When you write the records again, keep every line exactly as it was.

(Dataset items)
##############################

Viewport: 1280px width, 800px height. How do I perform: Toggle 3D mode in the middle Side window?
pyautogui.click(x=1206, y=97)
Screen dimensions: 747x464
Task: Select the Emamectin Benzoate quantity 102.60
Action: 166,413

##############################

**RESULT OF THIS TASK:**
Viewport: 1280px width, 800px height. How do I perform: Toggle 3D mode in the middle Side window?
pyautogui.click(x=1206, y=97)
Screen dimensions: 747x464
Task: Select the Emamectin Benzoate quantity 102.60
Action: 166,413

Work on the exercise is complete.